During the years leading up to this pregnancy, I suffered from consistent, painful, large ovarian cysts on both ovaries. Each cyst would typically only last a month or two and then rupture. However, when it was discovered that I was pregnant again and at nine weeks, via ultrasound, a large cyst was present. If it continued to grow, we would evaluate the risks of removing it. At my 12 week appointment, the baby’s heartbeat was confirmed, and our doctor suggested that we see a genetics counselor with this pregnancy. At 14.5 weeks we went in to see our new doctor, and they performed an ultrasound to determine what, if anything, needed to be addressed. It was then we knew immediately that something was wrong. Our baby boy had died.
It was discovered that a mass had grown to the size of a deflated soccer ball. The mass was so large that it was determined that the blood our baby needed was being fed to the tumor instead. We scheduled another surgery to remove an ovary. We knew the risks of wanting to grow our family, but we were willing to take them. I was back in the operating room within a week and it was determined that the ovary and fallopian tube had to be removed along with some testing of lymph nodes, etc.
The road to recovery, in the first few years, was hard. From 2003 to 2010 I had multiple surgeries. We had also been through fertility treatments, and I was unable to get pregnant after the first ovary was removed. My remaining ovary was not functioning properly, and I would never be able to get pregnant For my health and sanity, my husband and I made the decision in 2007 for me to have a full hysterectomy. This was a very hard decision but only made after another cyst was discovered on my right ovary that looked suspicious. After the hysterectomy, I had a scare in 2010 with what turned out to be a 3cm x 2cm inclusion cyst behind my colon that was thought to be a reoccurrence of cancer. Since 2010 I have had no issues!
My husband Chris has been my rock. He stood by my side during all of this and continually would say ‘whatever you want to do, we will face it head-on, together.’ Our son was so little during most of this, but during my 2010 surgery when he was 11 years old, he was so sweet and loving, which really sustained me. My mother, a breast cancer survivor herself, has and always will be my person. My in-laws and aunt have also been an amazing support system.

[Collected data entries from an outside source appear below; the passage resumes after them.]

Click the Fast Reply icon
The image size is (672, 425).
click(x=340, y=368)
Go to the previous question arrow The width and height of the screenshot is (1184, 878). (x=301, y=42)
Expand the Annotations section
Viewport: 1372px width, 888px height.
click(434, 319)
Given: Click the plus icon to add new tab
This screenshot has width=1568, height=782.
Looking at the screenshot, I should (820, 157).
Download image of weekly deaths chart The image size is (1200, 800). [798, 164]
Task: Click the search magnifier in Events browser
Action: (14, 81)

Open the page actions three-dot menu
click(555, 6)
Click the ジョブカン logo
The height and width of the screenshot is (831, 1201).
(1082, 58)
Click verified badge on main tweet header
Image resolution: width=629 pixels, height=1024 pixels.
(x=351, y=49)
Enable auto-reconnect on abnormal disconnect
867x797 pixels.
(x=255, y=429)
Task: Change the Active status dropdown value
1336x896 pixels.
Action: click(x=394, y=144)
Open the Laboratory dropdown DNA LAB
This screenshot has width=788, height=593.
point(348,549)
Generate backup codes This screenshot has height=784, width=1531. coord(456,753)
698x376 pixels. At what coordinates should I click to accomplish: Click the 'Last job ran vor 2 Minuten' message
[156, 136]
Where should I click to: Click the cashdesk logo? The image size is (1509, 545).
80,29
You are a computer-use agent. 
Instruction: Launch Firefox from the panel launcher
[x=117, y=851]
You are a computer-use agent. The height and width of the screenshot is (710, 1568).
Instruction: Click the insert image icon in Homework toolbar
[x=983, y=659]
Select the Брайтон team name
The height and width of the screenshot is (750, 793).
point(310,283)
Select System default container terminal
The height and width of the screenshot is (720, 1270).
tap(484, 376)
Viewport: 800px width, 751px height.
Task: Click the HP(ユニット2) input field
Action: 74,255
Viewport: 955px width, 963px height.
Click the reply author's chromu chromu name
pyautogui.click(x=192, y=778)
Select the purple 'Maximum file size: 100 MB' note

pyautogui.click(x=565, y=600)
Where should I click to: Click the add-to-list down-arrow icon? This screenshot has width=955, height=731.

To help educate people, every September I launch a social media awareness campaign. I want other women to realize that taking care of their bodies has to be a priority. So often we forget about ourselves until it is too late. I sometimes think, had I not been pregnant, I may have not caught the cancer in its early stages. I learned a tough lesson in May 2003 to never ignore your body. Know the signs and symptoms of ovarian cancer; it might just save your life.
Michelle is an 18-year ovarian cancer Survivor.